(Collected data entries)
··········
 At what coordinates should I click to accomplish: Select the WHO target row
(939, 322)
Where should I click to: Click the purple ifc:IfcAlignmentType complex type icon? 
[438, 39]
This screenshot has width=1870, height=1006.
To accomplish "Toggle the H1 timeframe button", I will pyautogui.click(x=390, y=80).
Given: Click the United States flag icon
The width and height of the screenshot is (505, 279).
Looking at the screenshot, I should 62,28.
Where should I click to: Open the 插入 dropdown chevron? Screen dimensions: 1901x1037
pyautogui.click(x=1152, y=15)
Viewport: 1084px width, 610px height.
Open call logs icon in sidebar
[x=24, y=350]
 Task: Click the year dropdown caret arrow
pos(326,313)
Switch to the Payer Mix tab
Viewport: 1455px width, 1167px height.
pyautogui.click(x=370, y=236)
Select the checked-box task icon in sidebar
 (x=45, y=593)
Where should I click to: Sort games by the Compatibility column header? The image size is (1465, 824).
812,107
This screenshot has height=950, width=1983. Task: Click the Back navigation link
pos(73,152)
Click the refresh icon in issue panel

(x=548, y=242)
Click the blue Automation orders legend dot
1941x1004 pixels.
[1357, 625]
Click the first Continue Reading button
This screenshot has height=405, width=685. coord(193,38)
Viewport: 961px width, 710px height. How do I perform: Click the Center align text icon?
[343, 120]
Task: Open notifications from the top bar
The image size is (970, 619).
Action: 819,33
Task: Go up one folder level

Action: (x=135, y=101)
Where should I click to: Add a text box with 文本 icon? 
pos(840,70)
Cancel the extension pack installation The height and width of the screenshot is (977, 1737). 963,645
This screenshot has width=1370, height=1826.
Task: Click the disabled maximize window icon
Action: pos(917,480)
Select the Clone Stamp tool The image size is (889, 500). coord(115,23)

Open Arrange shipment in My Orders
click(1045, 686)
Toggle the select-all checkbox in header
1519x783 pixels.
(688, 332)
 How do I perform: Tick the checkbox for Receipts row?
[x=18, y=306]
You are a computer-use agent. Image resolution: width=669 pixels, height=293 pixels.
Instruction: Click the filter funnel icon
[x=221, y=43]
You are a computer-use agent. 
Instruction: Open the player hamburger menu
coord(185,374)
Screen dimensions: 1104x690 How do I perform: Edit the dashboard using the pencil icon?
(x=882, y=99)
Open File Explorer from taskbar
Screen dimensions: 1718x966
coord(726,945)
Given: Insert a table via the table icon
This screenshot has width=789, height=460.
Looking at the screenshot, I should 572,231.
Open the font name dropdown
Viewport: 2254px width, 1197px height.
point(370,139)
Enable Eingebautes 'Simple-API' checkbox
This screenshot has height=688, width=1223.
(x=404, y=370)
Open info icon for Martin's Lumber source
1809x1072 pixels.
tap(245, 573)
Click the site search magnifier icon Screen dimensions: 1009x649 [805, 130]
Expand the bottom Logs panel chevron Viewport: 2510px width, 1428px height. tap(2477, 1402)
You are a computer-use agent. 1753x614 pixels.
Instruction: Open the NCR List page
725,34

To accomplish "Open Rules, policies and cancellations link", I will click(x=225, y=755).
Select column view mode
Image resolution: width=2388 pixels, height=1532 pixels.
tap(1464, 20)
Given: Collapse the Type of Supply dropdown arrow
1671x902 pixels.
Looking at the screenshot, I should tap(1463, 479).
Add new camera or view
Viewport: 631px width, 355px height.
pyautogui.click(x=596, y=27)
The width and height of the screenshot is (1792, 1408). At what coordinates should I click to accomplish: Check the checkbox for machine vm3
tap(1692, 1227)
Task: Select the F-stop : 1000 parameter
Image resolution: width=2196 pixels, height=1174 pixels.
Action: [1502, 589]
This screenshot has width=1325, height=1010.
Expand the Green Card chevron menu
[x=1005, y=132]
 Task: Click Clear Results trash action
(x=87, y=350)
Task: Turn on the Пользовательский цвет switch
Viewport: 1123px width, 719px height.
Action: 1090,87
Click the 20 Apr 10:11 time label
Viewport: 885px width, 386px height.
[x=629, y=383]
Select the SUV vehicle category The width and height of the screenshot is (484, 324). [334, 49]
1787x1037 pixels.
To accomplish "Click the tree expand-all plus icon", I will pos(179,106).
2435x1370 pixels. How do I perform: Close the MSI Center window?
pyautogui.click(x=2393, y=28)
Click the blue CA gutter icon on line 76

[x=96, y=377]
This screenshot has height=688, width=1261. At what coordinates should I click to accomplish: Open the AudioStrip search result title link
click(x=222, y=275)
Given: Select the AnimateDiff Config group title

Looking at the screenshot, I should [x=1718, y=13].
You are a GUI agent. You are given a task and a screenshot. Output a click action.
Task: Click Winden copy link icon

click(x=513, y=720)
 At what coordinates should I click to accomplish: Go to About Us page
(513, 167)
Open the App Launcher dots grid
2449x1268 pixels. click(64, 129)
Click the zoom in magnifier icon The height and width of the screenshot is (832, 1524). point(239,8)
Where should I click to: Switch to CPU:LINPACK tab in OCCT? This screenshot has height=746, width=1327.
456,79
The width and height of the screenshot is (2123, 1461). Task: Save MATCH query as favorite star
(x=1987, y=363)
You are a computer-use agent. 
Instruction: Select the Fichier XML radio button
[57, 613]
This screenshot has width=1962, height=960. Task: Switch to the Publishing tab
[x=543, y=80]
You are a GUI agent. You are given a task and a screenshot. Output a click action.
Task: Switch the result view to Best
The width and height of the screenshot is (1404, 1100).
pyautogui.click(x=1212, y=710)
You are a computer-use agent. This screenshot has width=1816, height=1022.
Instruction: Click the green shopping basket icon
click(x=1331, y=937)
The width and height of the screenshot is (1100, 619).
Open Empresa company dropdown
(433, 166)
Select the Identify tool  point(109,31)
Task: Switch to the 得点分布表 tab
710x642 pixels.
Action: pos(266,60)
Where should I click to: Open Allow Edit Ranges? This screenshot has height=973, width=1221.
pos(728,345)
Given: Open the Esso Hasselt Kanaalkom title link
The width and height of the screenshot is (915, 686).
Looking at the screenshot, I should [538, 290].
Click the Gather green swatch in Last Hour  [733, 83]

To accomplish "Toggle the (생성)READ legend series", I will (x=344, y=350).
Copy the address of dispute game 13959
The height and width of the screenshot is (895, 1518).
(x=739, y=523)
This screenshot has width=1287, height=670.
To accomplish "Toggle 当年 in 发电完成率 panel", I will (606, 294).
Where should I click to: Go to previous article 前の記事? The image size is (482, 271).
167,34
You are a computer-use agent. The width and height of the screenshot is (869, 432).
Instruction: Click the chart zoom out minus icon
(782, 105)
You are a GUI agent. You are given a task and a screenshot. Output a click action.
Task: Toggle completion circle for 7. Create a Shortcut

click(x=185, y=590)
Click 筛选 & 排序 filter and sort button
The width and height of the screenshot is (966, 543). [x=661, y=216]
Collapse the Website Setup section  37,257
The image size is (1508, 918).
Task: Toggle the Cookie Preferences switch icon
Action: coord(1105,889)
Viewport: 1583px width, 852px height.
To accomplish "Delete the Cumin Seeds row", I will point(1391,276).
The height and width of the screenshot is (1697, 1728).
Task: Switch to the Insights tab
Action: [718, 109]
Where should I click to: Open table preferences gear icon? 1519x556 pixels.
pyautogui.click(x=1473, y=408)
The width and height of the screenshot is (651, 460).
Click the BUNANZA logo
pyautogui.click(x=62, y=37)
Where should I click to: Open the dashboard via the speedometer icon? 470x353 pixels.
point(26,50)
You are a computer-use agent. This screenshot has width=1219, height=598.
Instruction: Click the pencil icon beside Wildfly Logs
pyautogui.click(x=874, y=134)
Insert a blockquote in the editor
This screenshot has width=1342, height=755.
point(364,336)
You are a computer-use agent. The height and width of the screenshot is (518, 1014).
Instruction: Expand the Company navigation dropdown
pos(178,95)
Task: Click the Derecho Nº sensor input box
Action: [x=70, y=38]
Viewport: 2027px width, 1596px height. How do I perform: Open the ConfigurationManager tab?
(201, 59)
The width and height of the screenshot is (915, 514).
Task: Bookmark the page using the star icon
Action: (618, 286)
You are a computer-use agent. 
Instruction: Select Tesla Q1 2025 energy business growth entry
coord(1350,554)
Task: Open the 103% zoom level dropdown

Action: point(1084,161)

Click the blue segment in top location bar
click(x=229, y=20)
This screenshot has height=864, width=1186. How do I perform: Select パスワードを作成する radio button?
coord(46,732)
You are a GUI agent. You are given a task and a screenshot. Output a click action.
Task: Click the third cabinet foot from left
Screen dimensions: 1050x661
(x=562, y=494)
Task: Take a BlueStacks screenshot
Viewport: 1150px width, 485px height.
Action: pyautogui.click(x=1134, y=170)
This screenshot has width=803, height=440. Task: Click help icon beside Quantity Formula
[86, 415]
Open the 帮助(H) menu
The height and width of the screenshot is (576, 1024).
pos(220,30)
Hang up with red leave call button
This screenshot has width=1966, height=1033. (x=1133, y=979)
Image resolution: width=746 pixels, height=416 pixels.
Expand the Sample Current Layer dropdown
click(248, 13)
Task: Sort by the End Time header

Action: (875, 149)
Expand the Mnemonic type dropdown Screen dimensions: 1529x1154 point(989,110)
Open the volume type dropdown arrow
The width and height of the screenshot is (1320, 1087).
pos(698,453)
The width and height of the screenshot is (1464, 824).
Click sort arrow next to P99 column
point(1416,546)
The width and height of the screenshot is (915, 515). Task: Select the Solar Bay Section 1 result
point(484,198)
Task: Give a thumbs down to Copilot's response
··········
# PROMPT
Every line in the data above that contains the word "magnifier" should be copied.

# RESPONSE TO THE TASK
Click the site search magnifier icon Screen dimensions: 1009x649 [805, 130]
Click the zoom in magnifier icon The height and width of the screenshot is (832, 1524). point(239,8)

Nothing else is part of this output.